A new method for permanently marking cells infected with chikungunya virus could reveal how joint pain from the disease persists for months to years after the initial infection, says a study published in the science journal PLOS Pathogens. Chikungunya is an arbovirus – a term used to describe viruses spread by insects – and its genetic component is the single stranded RNA (ssRNA), as opposed to the double-stranded DNA.
The virus is spread by Aedes aegypti and Aedes albopictus mosquitoes, and the disease usually starts with sudden fever, chills, headache, nausea, vomiting, joint and muscular pain, and rashes. “There is neither any vaccine nor drugs available to cure chikungunya, and the cases are managed symptomatically”, mentions the 2017-18 Annual Report by the Ministry of Health and Family Welfare (MoHF&W), India.
According to the study’s authors – Deborah Lenschow of Washington University School of Medicine in St Louis, USA, and colleagues – uncovering the mechanisms for chronic pain due to the disease could help in the development of treatments and preventative measures for this debilitating, virally induced arthritis.
First recognised in Tanzania in the 1950s, the term ‘chikungunya’ originated from an ethnic phrase that means ‘to walk bend-over’ – perfectly capturing the incapacitating joint pain suffered by infected individuals. The disease has now been reported in more than 40 countries, and approximately 30 to 60 per cent of the people infected with the virus continue to experience joint pain for months to years after the initial infection, the study says. However, it is still not known how the joint pain persists after the infection is cured, as the replicating virus cannot be detected during the chronic phase. Seeking to answer this question, Lenschow and her colleagues developed a system to permanently mark and report on the cells infected by the arbovirus. Using this reporter system, Lenschow and her team showed in mice that marked cells surviving chikungunya virus infection are a mixture of muscle and skin cells, present for at least 112 days after the initial virus inoculation.
When the research team treated the mice with an antibody that blocks the viral infection, it reduced the number of marked cells in the muscle and skin. The surviving marked cells also contained most of the persistent chikungunya virus RNA. These findings provide further evidence that cells in the musculoskeletal system are targets of the chikungunya virus during the acute and chronic stages of disease. And according to the authors, this marker-reporter system can be a useful tool for identifying and isolating cells that harbour chronic viral RNA in order to study the mechanisms behind the disease. “Persistent CHIKV (chikungunya virus) RNA can be detected in human and animal models but no one has been able to identify where the RNA resides due to insensitive techniques,” Lenschow said. “Using our reporter system, we have demonstrated that cells can survive CHIKV infection, and these cells harbour most of the persistent RNA,” she said.
Commenting on the research, Krishnan H Harshan, who studies the Hepatitis C Virus at the CSIR- Centre for Cellular and Molecular Biology (CCMB), Hyderabad, told PTI that the mechanism of persistence of the viral RNA in mice may not be completely reflective of the same in humans.
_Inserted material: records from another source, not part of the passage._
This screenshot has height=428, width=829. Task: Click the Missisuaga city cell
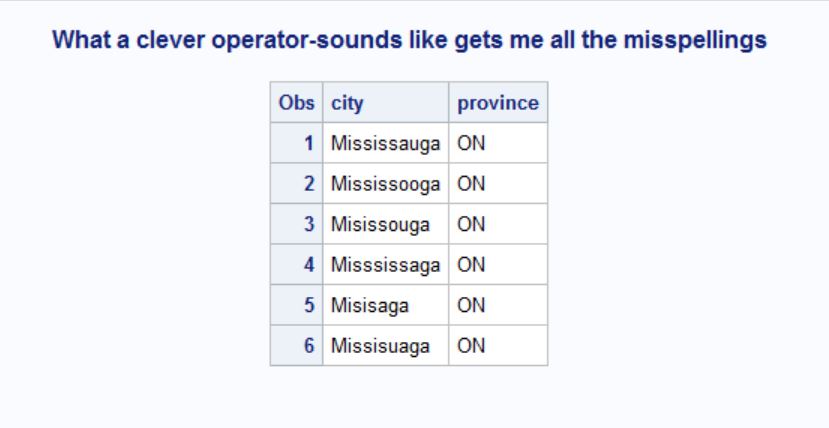point(381,346)
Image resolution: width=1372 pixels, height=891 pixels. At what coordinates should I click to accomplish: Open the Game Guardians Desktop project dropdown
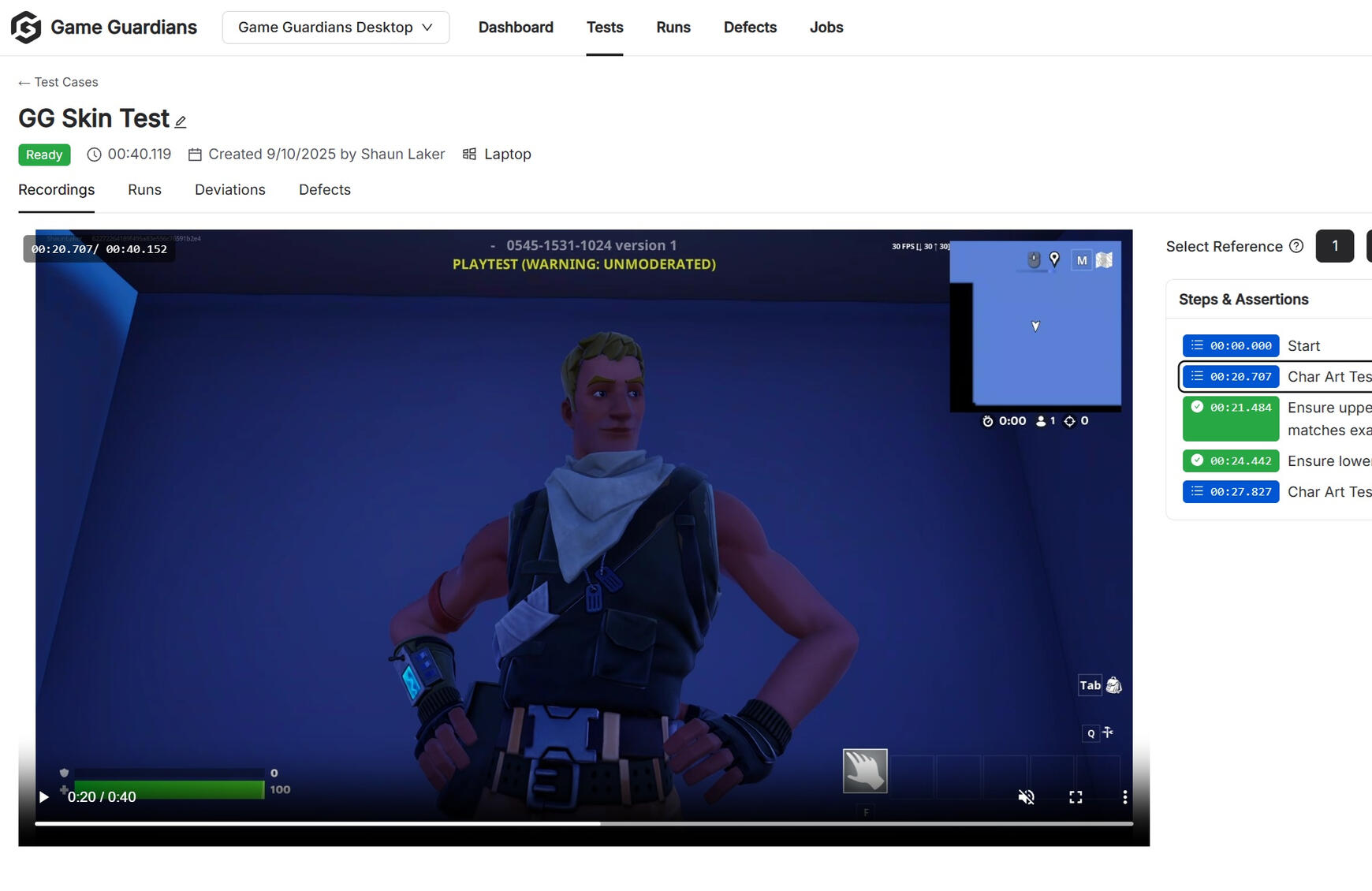point(335,27)
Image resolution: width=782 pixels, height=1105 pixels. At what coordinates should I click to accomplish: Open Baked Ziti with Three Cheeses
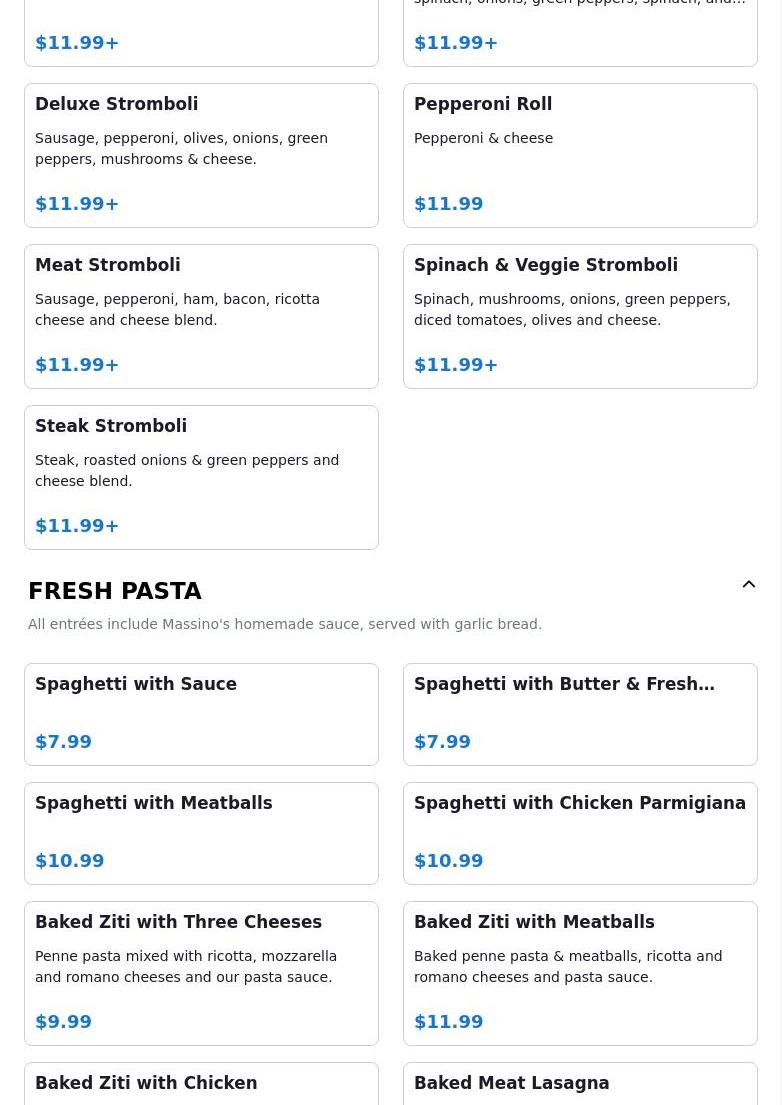[x=201, y=973]
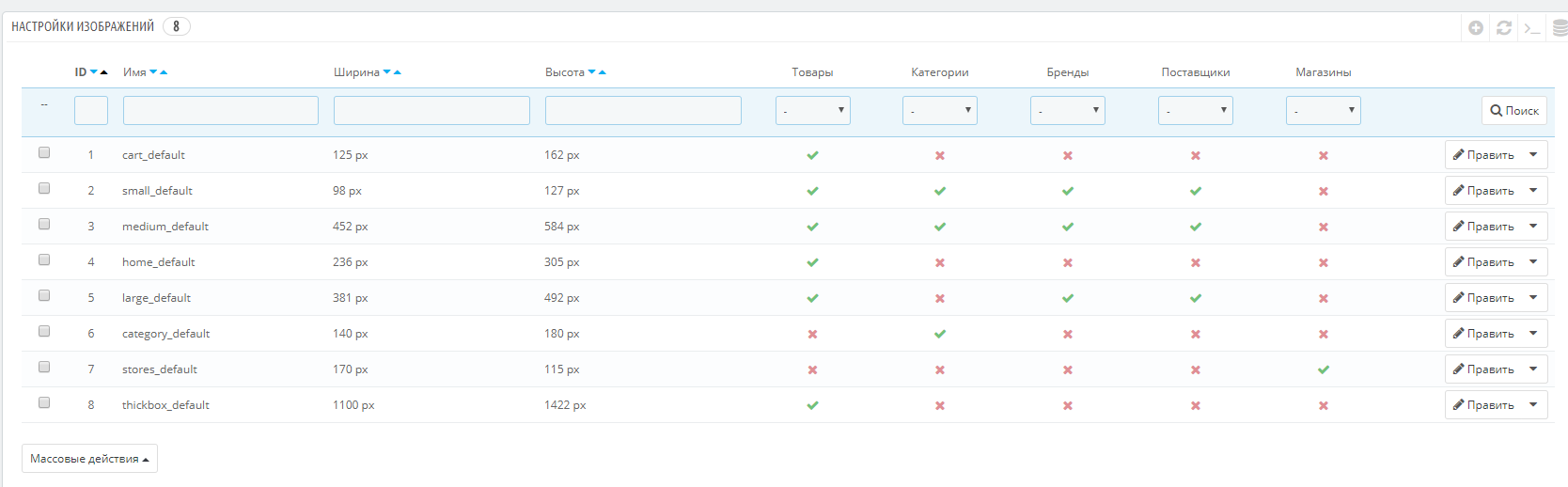Open the Магазины filter dropdown
1568x487 pixels.
[x=1323, y=111]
Harshan said that some viruses that infect humans do not have the same effect in other organisms, and that one may have to carry out similar studies in model organisms that are closer to the human physiology. “Carrying out studies involving recombinant genetic material in such organisms is much more difficult with several ethical barriers as well,” he added. According to Harshan, the methodology used in the current study can be seen as a prototype, extendable to understand the mechanism of persistent or resurgent infections in other viruses. However, he said that the method still does not let us see the chronological order in which different tissues in an animal’s body are infected by replicating viruses. He explained that in viral infections, there are primary cells that the virus infects, and a lot of times, the virus replicates and then spreads into other parts of the body from these. “Some viruses, HIV for example, persists in some later-infected cells and tissues, and comes out to infect the host when we think the person is recovering. The study makes us understand that the remaining cells or tissues are infectious viral particles that emerge again to cause the disease, or remain to cause persisting problems,” Harshan said. Since many believe that the persistent RNA contributes to chronic arthritis, Lenschow added, the reporter system could be a useful tool to study the mechanisms underlying chronic disease.